Budget airlines advertise fares that seem impossibly cheap. Often, they are. The business model depends on passengers paying substantially more than the headline price through optional extras that are effectively mandatory. Understanding this structure allows you to pay genuinely low fares without nasty surprises at the airport.

The Seat Selection Trap

Budget carriers charge for seat selection, typically £5 to £25 per flight. The threat is that unallocated passengers receive the worst seats. In practice, couples and groups checking in together usually receive adjacent seats automatically. Solo travellers face higher randomisation risk.
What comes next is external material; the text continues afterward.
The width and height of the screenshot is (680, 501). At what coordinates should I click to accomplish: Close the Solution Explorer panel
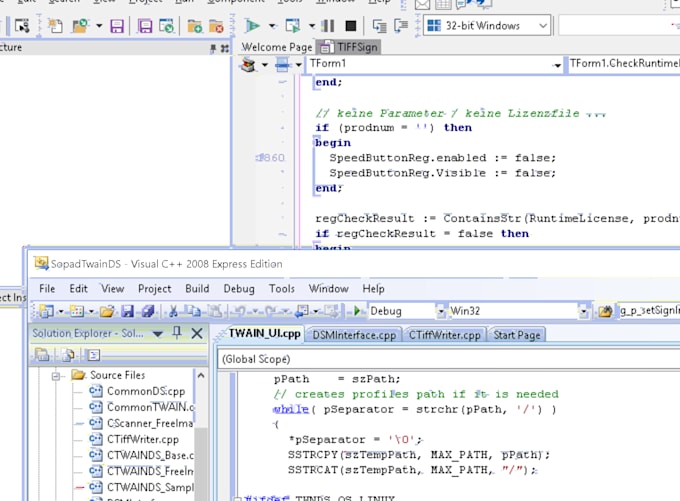(197, 333)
For short flights, the middle seat is tolerable. For longer journeys, factor seat selection into your price comparison.

Cabin Bag Limits

The free personal item allowance is increasingly restrictive. Some carriers measure bags in rigid frames at the gate. Bags exceeding dimensions by even a centimetre incur gate fees exceeding £50. Measure your bag carefully when packed. Soft bags compress. Hard cases do not.

Checked Luggage Timing

Adding hold luggage at booking is cheaper than adding it later. Airport check-in desk additions cost significantly more than online additions. If you suspect you might need checked luggage, purchase it initially. You cannot typically downgrade later, but the peace of mind has value.

Payment Processing Fees

Some carriers add fees for credit card payments. Debit cards may fare better, or the carrier's own prepaid card might waive charges entirely. These fees are disclosed late in the booking process. The cumulative effect can add £10 to £20 to the total.

Airport Selection

Budget airlines often use secondary airports distant from advertised cities. "Paris Beauvais" is eighty-five kilometres from central Paris. "London Stansted" is forty kilometres from central London. The transfer costs, in time and money, must be included in your comparison.

Food and Drink

Inflight catering is expensive and limited. Airport purchases are slightly cheaper but still inflated. The practical traveller brings an empty water bottle through security and fills it at airside fountains. Solid snacks from home avoid both cost and questionable airline sandwiches.

The True Price Test

Before celebrating a £9 fare, build the complete itinerary. Add seat selection if required, luggage as needed, transport to the distant airport, and inflight sustenance. Compare this total against legacy carriers from convenient airports. Sometimes the budget option remains cheaper. Sometimes it does not.